TORONTO – The Canadian dollar’s latest run towards parity with the U.S. dollar stalled Friday as traders avoided risky assets such as the loonie and commodities amid another day of worries about the eurozone debt crisis.
The currency was down 0.48 of a cent to 98.75 cents US after closing at a two-month high Thursday.
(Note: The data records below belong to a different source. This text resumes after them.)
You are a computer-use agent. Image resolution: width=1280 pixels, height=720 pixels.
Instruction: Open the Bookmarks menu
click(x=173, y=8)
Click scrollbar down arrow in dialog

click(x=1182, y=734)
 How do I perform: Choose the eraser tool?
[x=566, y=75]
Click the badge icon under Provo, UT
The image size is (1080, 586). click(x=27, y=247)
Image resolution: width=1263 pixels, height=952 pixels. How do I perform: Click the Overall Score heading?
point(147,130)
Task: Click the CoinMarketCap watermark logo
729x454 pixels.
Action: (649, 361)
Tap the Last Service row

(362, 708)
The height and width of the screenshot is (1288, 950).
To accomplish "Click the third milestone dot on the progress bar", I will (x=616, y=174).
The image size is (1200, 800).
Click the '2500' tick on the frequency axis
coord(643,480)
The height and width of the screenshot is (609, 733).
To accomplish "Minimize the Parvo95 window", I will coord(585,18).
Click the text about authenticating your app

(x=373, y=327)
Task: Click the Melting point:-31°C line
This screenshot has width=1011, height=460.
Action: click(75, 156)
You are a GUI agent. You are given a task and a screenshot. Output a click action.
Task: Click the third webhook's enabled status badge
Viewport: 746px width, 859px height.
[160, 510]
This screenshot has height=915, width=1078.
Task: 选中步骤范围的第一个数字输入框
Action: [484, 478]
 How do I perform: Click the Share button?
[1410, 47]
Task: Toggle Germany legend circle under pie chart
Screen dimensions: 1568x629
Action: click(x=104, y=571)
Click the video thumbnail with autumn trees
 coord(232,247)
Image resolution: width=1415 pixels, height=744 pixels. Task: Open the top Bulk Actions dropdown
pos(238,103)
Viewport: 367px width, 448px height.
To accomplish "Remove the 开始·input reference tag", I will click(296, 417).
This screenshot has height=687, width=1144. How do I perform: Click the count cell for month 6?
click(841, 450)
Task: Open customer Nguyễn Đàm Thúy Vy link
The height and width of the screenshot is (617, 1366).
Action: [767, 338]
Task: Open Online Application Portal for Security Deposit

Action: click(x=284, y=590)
The dollar hasn’t closed above parity since May 8.
Traders took in data showing inflation well under control as Statistics Canada reported that the country’s annual inflation rate rose 0.3 of a percentage point to 1.5 per cent in June, from 1.2 per cent the previous month.
On a month-to-month basis, the consumer price index fell 0.4 per cent from May.
The increase in the annual rate was mostly attributed to effects from the same period a year earlier, when gas prices were receding and the cost of new automobiles fell by over three per cent.
The latest round of eurozone worries were sparked as the yield on Spain’s benchmark 10-year bond ran up to over seven per cent, a rate considered to be unsustainable.
Yields rose even as finance ministers from the 17 euro countries approved a bailout for Spanish banks.
But investors fear that the Spanish government could, in the meantime, face new costs helping its banks and could eventually need rescue loans itself.
Oil prices slipped after rising Mideast tensions sent crude up by almost $3 on Thursday.
The August crude contract on the New York Mercantile Exchange fell $1.22 to US$91.44 a barrel.
Crude rose about five per cent last week as the oil market responded to a series of events that have raised concerns that Iran will try to block oil shipments through the Strait of Hormuz, a narrow waterway in the Persian Gulf through which one-fifth of the world’s oil travels every day.
Metals were also lower with copper down nine cents to US$3.45 a pound. Bullion gained $2.40 to US$1,582.80 an ounce.